(Data entries)
=== Section Start ===

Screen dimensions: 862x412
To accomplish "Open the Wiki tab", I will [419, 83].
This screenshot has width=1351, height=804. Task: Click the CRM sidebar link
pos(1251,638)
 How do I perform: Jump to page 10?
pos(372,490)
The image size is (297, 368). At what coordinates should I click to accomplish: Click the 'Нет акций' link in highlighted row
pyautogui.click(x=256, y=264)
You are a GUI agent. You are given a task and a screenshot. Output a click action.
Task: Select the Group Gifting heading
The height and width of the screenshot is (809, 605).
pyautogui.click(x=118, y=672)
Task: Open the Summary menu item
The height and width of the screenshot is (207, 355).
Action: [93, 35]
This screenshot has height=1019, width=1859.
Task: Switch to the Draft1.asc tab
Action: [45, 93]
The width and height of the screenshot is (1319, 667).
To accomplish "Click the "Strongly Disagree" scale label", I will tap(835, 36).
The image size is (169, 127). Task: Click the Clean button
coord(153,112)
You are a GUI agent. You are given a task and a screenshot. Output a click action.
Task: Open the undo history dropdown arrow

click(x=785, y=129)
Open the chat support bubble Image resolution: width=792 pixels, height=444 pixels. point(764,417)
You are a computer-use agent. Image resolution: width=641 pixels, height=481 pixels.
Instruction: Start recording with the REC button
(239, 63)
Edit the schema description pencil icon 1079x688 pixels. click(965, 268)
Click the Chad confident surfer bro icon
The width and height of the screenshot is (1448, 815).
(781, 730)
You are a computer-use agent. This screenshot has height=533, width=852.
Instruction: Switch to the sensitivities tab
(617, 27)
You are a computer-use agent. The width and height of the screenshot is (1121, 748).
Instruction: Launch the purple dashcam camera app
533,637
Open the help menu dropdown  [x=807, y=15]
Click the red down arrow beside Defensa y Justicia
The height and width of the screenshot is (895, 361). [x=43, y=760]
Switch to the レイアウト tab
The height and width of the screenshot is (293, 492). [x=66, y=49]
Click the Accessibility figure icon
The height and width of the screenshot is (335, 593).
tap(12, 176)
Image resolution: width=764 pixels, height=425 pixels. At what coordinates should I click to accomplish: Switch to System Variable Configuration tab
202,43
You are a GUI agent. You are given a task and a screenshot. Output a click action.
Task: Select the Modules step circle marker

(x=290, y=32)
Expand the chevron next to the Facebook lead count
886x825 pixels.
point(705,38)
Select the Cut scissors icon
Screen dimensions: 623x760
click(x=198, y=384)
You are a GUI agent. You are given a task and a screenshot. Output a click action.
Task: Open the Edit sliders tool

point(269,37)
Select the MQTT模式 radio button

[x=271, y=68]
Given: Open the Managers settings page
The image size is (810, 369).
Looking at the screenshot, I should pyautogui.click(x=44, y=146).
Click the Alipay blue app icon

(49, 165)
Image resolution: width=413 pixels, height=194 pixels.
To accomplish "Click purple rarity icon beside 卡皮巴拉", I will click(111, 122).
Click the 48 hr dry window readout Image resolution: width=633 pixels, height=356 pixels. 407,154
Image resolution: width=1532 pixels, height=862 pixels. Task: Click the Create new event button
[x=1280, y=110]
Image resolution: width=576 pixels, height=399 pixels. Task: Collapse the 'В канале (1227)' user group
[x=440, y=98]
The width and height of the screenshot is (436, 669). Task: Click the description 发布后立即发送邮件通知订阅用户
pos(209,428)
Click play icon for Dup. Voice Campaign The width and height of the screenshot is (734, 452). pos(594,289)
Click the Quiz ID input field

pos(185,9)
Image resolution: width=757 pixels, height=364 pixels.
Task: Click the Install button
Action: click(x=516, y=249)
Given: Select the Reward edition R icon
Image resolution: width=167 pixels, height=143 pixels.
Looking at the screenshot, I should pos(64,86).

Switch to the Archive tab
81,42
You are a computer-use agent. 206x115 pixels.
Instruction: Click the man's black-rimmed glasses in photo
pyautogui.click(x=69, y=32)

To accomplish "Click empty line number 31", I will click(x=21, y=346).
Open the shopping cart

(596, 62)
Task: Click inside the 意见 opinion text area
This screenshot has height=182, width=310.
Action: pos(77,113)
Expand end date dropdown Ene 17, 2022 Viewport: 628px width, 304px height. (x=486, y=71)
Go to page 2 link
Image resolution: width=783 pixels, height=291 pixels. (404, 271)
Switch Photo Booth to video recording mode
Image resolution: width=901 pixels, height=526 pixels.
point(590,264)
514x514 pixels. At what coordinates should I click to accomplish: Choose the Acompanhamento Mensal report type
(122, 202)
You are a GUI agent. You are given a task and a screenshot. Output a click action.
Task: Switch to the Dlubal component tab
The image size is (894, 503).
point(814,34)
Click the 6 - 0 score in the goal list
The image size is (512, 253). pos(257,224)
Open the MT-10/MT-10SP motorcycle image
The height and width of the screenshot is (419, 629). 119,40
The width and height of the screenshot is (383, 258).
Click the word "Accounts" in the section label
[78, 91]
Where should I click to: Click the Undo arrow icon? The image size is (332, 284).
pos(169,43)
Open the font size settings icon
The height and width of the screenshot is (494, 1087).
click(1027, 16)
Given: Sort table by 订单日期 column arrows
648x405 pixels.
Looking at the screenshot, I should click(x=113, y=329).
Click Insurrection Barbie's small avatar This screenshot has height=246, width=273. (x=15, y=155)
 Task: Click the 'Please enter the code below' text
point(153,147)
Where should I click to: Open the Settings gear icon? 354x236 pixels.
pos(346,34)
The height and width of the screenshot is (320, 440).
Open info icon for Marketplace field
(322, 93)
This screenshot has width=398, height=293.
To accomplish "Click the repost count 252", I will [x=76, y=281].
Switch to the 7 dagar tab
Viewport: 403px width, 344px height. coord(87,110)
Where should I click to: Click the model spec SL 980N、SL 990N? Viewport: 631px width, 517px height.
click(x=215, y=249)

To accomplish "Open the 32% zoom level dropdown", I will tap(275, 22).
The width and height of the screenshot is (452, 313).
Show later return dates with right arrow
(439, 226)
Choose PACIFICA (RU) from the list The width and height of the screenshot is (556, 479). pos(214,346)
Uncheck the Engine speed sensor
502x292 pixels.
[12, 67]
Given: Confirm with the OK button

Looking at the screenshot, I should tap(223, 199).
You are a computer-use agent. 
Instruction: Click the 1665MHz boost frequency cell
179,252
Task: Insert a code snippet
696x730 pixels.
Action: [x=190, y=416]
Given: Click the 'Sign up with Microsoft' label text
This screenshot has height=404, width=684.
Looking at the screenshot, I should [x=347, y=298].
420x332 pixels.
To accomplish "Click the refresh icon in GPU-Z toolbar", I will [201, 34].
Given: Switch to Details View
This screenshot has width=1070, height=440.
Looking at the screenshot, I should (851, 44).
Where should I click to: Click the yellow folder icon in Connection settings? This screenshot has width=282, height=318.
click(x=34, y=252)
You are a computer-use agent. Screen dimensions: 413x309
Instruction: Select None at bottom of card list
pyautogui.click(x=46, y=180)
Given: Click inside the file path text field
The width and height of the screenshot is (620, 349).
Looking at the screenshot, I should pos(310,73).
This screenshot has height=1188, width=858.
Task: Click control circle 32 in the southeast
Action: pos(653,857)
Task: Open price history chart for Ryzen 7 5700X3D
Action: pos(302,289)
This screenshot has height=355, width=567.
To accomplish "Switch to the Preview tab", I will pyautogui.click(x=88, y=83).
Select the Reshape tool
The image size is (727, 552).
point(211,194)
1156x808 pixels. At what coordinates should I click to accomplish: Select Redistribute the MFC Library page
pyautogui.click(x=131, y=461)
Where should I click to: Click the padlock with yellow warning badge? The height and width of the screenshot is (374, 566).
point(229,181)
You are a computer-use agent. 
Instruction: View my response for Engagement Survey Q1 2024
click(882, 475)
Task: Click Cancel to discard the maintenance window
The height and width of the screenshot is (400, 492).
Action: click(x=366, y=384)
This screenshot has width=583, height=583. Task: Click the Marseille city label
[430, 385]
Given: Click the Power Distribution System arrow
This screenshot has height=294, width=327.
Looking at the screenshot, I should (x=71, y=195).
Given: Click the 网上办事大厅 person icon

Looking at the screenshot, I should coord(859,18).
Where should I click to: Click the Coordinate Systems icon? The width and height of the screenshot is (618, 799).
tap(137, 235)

=== Section End ===

WORK REQUIRED: Please reply with an exact copy of the lines above, starting at the first and ending at the line that holds "You are a computer-use agent. The".

ANSWER TO THIS EXERCISE:
Screen dimensions: 862x412
To accomplish "Open the Wiki tab", I will [419, 83].
This screenshot has width=1351, height=804. Task: Click the CRM sidebar link
pos(1251,638)
 How do I perform: Jump to page 10?
pos(372,490)
The image size is (297, 368). At what coordinates should I click to accomplish: Click the 'Нет акций' link in highlighted row
pyautogui.click(x=256, y=264)
You are a GUI agent. You are given a task and a screenshot. Output a click action.
Task: Select the Group Gifting heading
The height and width of the screenshot is (809, 605).
pyautogui.click(x=118, y=672)
Task: Open the Summary menu item
The height and width of the screenshot is (207, 355).
Action: [93, 35]
This screenshot has height=1019, width=1859.
Task: Switch to the Draft1.asc tab
Action: [45, 93]
The width and height of the screenshot is (1319, 667).
To accomplish "Click the "Strongly Disagree" scale label", I will tap(835, 36).
The image size is (169, 127). Task: Click the Clean button
coord(153,112)
You are a GUI agent. You are given a task and a screenshot. Output a click action.
Task: Open the undo history dropdown arrow

click(x=785, y=129)
Open the chat support bubble Image resolution: width=792 pixels, height=444 pixels. point(764,417)
You are a computer-use agent. Image resolution: width=641 pixels, height=481 pixels.
Instruction: Start recording with the REC button
(239, 63)
Edit the schema description pencil icon 1079x688 pixels. click(965, 268)
Click the Chad confident surfer bro icon
The width and height of the screenshot is (1448, 815).
(781, 730)
You are a computer-use agent. This screenshot has height=533, width=852.
Instruction: Switch to the sensitivities tab
(617, 27)
You are a computer-use agent. The width and height of the screenshot is (1121, 748).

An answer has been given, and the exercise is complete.